**PROBLEMS TO SOLVE**
[A] Translate this sentence from the DUI ruling text into Spanish: "The backup patrol car did not have a camera."
[B] Write out the part of the DUI ruling text starting with "Von Lehe said the" and going on through "von Lehe said.".

**SELECTED TEXT**
______

However, not all municipal court convictions for DUI have held up on appeal. The South Carolina Supreme Court recently sided with the defendant in a town DUI case because her field sobriety test and arrest weren't videotaped.
The defense attorney handling the case hailed the ruling as a landmark decision that could apply to "hundreds, if not thousands" of pending DUI cases statewide.
"This thing is huge," said Diedreich P. von Lehe III, a Charleston lawyer.
Treva Shue Roberts challenged her 2007 municipal court jury trial conviction for DUI. The Circuit Court reversed her conviction and dismissed the DUI charge. The town appealed the ruling, but the Supreme Court agreed this month that the Circuit Court made the correct decision.
The high court said the town had not lived up to its obligation to install DPS-issued dashboard cameras to tape DUI stops. The officer who stopped Roberts was driving a patrol car that was not equipped with a camera. The backup patrol car did not have a camera.
In 1998, the General Assembly approved a law that requires police to tape all field sobriety tests and DUI arrests once a patrol car is equipped with a dash camera. No deadline for installing cameras in the cars is spelled out in the legislation.
"We find the town's prolonged failure to equip its patrol vehicles with video cameras defeats the intent of the Legislature," Supreme Court Justice Donald W. Beatty wrote for the court.
At the time of Robert's arrest, seven patrol cars were equipped with cameras. In 2009, the town requested 59 additional cameras from DPS.
Von Lehe said the ruling means that DUI arrests without an accompanying videotape are as a matter of law dismissed.
"The government itself is required to follow the law. And that's precisely what the Supreme Court says in this opinion. This was a win for all citizens of South Carolina," von Lehe said.
Charleston County Court of Common Pleas Judge J.C. Nicholson Jr. reversed Roberts' conviction and dismissed the DUI charge.

______

**MATERIAL PROVIDED**

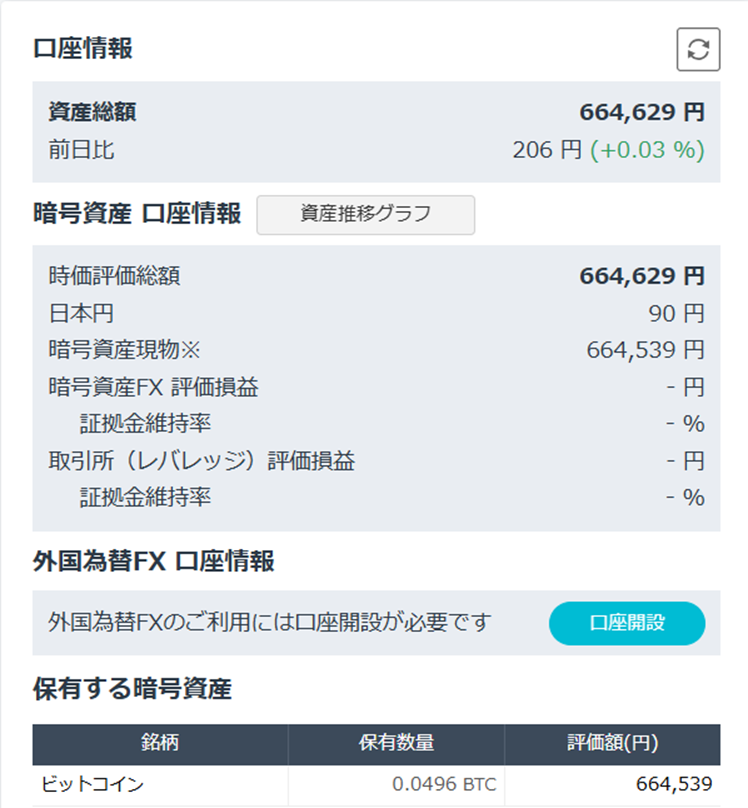
Task: Select the 暗号資産FX 評価損益 label
Action: 160,387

______

**SOLUTIONS BELOW**
[A] La patrulla de respaldo no tenía cámara.

[B]
Von Lehe said the ruling means that DUI arrests without an accompanying videotape are as a matter of law dismissed.
"The government itself is required to follow the law. And that's precisely what the Supreme Court says in this opinion. This was a win for all citizens of South Carolina," von Lehe said.